Donostia 1951: gatos, turistas y el abandono franquista
Hace 75 años, los gatos dormían la siesta en los escaparates de Donostia mientras el régimen de Franco dejaba caer a los barrios populares en la más absoluta indiferencia. Un viaje a la memoria colectiva de una ciudad que, pese a la dictadura, seguía viva, curiosa y resistente.
Los gatos que miraban al régimen con indiferencia
En la calle Bengoechea, un gato dormía plácidamente en el lavabo de muestra de un comercio. En la calle Andía, otro felino había sentado sus reales sin hacer caso a nadie, mirando a través del vidrio sin que nadie supiera a qué o a quién miraba. Lo contaba El Diario Vasco en su sección 'Ecos de Sociedad' el 12 de junio de 1951.
Ya puede usted golpear el cristal, ya puede usted crear el mayor ruido, mas no logrará despertar al felino.
Aquellos gatos se sabían seguros. Soñaban con sus ratones, sus tejados, sus lunas y sus aleros. Con sus bocartas y con sus temidos perros. Casi era tendencia la presencia felina en los escaparates donostiarras. No se sabía qué miraban, pero está claro que los rótulos de las calles, esos sí, eran casi ilegibles.
Unas calles sin nombre, una ciudad sin derechos
Si los gatos parecían ajenos al desastre, las calles de Donostia gritaban el abandono institucional. Las placas indicadoras estaban sucias, desconchadas o despintadas. En la calle de San Francisco, a su entrada por la Avenida de Navarra, ni siquiera existía un letrero. Lo denunciaba la sección 'Saski-naski' del periódico local.
Los vecinos pedían lo más básico: rotulación al comienzo y al final de cada calle, y letreros intermedios en las vías más largas para no tener que andar preguntando. Pero en la España franquista, hasta leer el nombre de tu propia calle era un lujo.
Turistas sí, agua no: la doble cara de Donostia
Mientras los gatos dormían y las calles carecían de nombre, la ciudad se llenaba de turistas extranjeros. Franceses, ingleses, portugueses, belgas y suizos paseaban su curiosidad por los escaparates donostiarras y hacían compras de todo tipo. El reportero Alfredo R. Antigüedad calculaba que el turismo extranjero en 1951 era cuatro veces superior al de años anteriores.
Pero la postal turística escondía otra realidad. En el barrio de Egia, los vecinos se quejaban de la falta de agua caliente en la casa de baños de Atocha antes de las ocho de la mañana. Las amas de casa estaban preocupadas porque el agua ya faltaba en los pisos altos, a pesar de las lluvias del invierno y la primavera. Temblaban pensando en el verano.

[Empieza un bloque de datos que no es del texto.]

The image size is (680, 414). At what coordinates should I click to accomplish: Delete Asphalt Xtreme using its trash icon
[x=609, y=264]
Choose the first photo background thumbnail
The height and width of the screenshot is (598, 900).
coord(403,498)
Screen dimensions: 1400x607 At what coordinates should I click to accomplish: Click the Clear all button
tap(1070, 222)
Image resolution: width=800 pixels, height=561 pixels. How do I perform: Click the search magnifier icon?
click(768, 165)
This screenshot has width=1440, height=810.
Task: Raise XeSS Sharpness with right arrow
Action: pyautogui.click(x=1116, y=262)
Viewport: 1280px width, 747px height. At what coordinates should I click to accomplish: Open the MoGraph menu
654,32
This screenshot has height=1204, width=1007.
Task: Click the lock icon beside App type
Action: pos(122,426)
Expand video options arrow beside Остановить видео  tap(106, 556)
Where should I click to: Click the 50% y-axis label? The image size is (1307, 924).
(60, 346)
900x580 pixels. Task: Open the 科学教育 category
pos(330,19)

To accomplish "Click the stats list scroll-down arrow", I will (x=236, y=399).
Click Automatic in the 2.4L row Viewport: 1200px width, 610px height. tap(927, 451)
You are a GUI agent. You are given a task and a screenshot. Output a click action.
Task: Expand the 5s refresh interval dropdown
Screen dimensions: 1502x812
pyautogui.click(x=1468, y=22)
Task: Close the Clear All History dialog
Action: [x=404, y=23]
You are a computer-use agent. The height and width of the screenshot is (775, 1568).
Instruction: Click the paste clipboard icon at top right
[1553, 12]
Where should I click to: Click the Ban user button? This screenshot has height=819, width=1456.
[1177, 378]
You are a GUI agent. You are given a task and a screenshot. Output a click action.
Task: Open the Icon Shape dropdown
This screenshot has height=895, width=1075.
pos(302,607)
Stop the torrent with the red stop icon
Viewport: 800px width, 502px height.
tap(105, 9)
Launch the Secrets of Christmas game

Tiemblan pensando en el verano y en que también este año les falle el agua.
Además, Egia no contaba con una línea de autobús que subiera al barrio. Tendrían que esperar hasta el 15 de junio de 1953 para que se pusiera en funcionamiento. Dos años más de abandono.
La memoria como herramienta de resistencia
Recorrer la Donostia de 1951 es recordar que, bajo la dictadura, la normalidad era un privilegio. Los gatos de los escaparates dormían tranquilos porque no dependían de un Estado que ignoraba a sus ciudadanos. Los vecinos de Egia, en cambio, sabían lo que era vivir en los márgenes de una ciudad que se vendía al exterior mientras se pudría por dentro.
La memoria histórica no sirve solo para mirar atrás. Sirve para entender por qué la reclamación de los derechos sociales, de los servicios públicos y de la dignidad de los barrios sigue siendo hoy una lucha vigente. Donostia merecía mejor en 1951. Y merece mejor ahora.